Edit the items below so that every "GUI agent" becomes "screen agent", and keep everything else the same.

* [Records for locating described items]

----------------------------------------

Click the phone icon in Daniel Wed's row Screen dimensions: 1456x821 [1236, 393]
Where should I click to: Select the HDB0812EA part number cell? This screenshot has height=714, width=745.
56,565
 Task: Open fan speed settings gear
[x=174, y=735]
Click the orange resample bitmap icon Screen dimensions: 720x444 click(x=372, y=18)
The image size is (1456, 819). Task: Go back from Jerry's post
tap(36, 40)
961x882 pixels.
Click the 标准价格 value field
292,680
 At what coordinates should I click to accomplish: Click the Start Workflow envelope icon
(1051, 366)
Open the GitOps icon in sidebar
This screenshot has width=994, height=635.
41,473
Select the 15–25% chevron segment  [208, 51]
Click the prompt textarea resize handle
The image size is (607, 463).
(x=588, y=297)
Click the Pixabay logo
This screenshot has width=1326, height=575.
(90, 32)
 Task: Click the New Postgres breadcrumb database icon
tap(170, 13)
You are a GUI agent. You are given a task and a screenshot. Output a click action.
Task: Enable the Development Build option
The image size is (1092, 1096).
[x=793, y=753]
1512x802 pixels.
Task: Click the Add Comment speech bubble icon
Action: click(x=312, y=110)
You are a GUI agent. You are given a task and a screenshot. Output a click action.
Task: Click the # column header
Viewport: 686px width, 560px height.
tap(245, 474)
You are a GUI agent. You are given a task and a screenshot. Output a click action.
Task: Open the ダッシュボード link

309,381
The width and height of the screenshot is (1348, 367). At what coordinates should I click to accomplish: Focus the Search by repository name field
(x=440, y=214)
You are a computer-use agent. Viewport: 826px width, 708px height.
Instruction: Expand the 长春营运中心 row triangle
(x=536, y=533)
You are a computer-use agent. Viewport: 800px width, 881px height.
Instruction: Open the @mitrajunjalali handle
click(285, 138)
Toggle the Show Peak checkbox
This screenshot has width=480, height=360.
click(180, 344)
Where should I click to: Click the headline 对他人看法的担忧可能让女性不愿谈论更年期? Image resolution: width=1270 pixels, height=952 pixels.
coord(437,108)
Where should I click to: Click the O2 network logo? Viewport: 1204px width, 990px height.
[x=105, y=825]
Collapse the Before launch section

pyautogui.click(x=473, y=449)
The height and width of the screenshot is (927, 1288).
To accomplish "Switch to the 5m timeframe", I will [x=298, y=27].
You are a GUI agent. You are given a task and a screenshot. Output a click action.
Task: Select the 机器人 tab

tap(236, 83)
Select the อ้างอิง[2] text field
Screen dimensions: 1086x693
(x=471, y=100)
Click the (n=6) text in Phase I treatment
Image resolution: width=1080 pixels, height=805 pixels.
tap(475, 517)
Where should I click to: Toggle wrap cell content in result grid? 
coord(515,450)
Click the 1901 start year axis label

----------------------------------------

* [RESPONSE]
Click the phone icon in Daniel Wed's row Screen dimensions: 1456x821 [1236, 393]
Where should I click to: Select the HDB0812EA part number cell? This screenshot has height=714, width=745.
56,565
 Task: Open fan speed settings gear
[x=174, y=735]
Click the orange resample bitmap icon Screen dimensions: 720x444 click(x=372, y=18)
The image size is (1456, 819). Task: Go back from Jerry's post
tap(36, 40)
961x882 pixels.
Click the 标准价格 value field
292,680
 At what coordinates should I click to accomplish: Click the Start Workflow envelope icon
(1051, 366)
Open the GitOps icon in sidebar
This screenshot has width=994, height=635.
41,473
Select the 15–25% chevron segment  [208, 51]
Click the prompt textarea resize handle
The image size is (607, 463).
(x=588, y=297)
Click the Pixabay logo
This screenshot has width=1326, height=575.
(90, 32)
 Task: Click the New Postgres breadcrumb database icon
tap(170, 13)
You are a screen agent. You are given a task and a screenshot. Output a click action.
Task: Enable the Development Build option
The image size is (1092, 1096).
[x=793, y=753]
1512x802 pixels.
Task: Click the Add Comment speech bubble icon
Action: click(x=312, y=110)
You are a screen agent. You are given a task and a screenshot. Output a click action.
Task: Click the # column header
Viewport: 686px width, 560px height.
tap(245, 474)
You are a screen agent. You are given a task and a screenshot. Output a click action.
Task: Open the ダッシュボード link

309,381
The width and height of the screenshot is (1348, 367). At what coordinates should I click to accomplish: Focus the Search by repository name field
(x=440, y=214)
You are a computer-use agent. Viewport: 826px width, 708px height.
Instruction: Expand the 长春营运中心 row triangle
(x=536, y=533)
You are a computer-use agent. Viewport: 800px width, 881px height.
Instruction: Open the @mitrajunjalali handle
click(285, 138)
Toggle the Show Peak checkbox
This screenshot has width=480, height=360.
click(180, 344)
Where should I click to: Click the headline 对他人看法的担忧可能让女性不愿谈论更年期? Image resolution: width=1270 pixels, height=952 pixels.
coord(437,108)
Where should I click to: Click the O2 network logo? Viewport: 1204px width, 990px height.
[x=105, y=825]
Collapse the Before launch section

pyautogui.click(x=473, y=449)
The height and width of the screenshot is (927, 1288).
To accomplish "Switch to the 5m timeframe", I will [x=298, y=27].
You are a screen agent. You are given a task and a screenshot. Output a click action.
Task: Select the 机器人 tab

tap(236, 83)
Select the อ้างอิง[2] text field
Screen dimensions: 1086x693
(x=471, y=100)
Click the (n=6) text in Phase I treatment
Image resolution: width=1080 pixels, height=805 pixels.
tap(475, 517)
Where should I click to: Toggle wrap cell content in result grid? 
coord(515,450)
Click the 1901 start year axis label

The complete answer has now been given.